American actor and singer (born 1974)

James Monroe Iglehart (born September 4, 1974) is an American actor, singer and comic book writer. He is perhaps best known for his Tony Award-winning performance as the Genie in the original Broadway production of Aladdin. Iglehart assumed the roles of the Marquis de Lafayette and Thomas Jefferson in the Broadway cast of Hamilton in April 2017. His additional Broadway credits include recreating the role of King Arthur in the 2023 revival of Spamalot, creating the role of Louis Armstrong in the original company of A Wonderful World, and playing Billy Flynn in Chicago and Lance in & Juliet. He can be heard as super producer Steve Jones in As The Curtain Rises, Broadway's first original podcast soap opera. More recently, Iglehart joined the casts of animated musical web series Helluva Boss (as Asmodeus and Vortex) and Hazbin Hotel (as Zestial), as well as having written professionally for Marvel Comics, primarily one-shots featuring Spider-Man.

==Early life==
James Monroe Iglehart was born in Hayward, California on September 4, 1974.

==Career==
Iglehart attended Cal State Hayward, graduating with a Bachelor of Arts degree in theatre. He started his career in California, performing in Bat Boy at TheatreWorks in Palo Alto and as Teen Angel in Grease at the American Musical Theatre in San Jose.

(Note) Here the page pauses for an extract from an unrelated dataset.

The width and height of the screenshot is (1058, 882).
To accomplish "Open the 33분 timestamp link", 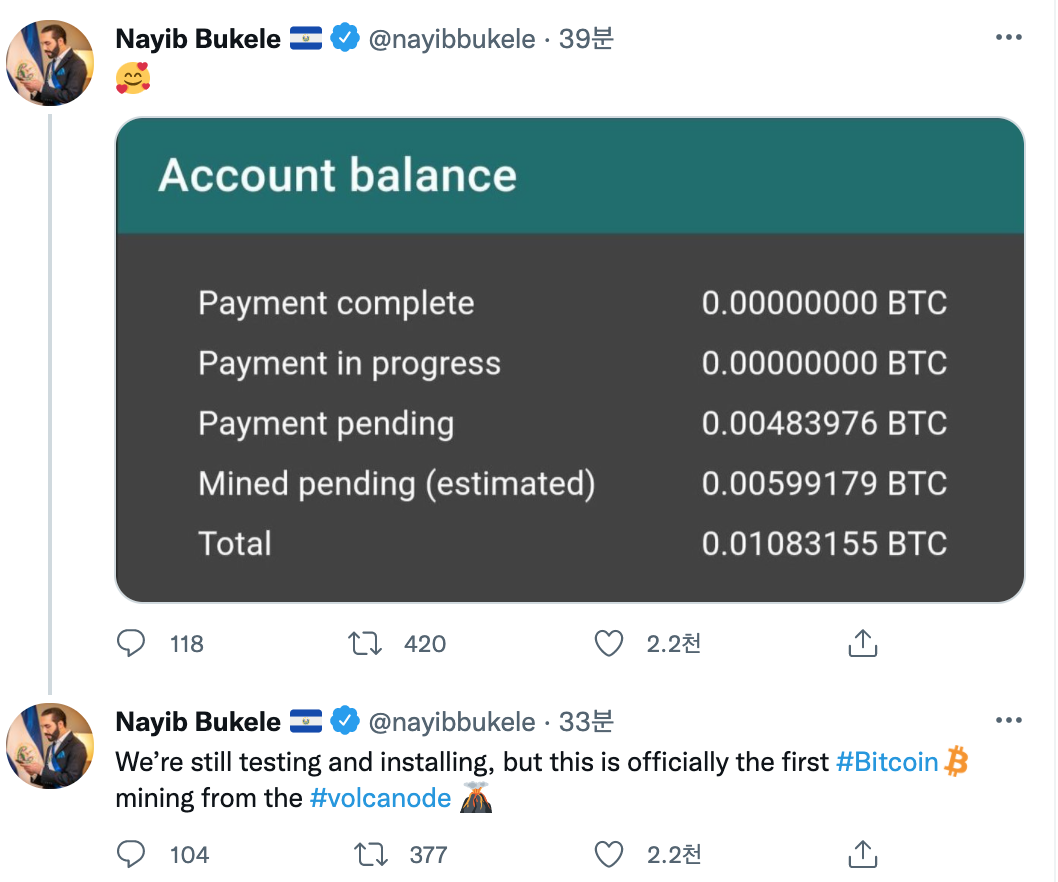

In 2005, he directed Bat Boy: The Musical at Ray of Light Theatre. He has played Mitch Mahoney in The 25th Annual Putnam County Spelling Bee on Broadway as a replacement starting in April 2007. He originated the role of Bobby in Memphis on Broadway in October 2009.

Iglehart performed the role of the Genie in Aladdin on Broadway, a performance for which he won the 2014 Tony Award for Best Featured Actor in a Musical and the Drama Desk Award for Outstanding Featured Actor in a Musical for this role. When asked about the role, he said, "It's not as exhausting as you think. I'm kind of an energetic guy in general, so basically I'm kind of being me with the volume turned up." Iglehart departed the company of Aladdin in February 2017 to begin rehearsals in the role of Marquis de Lafayette/Thomas Jefferson in the Broadway company of Hamilton. He also performed in Freestyle Love Supreme on Broadway.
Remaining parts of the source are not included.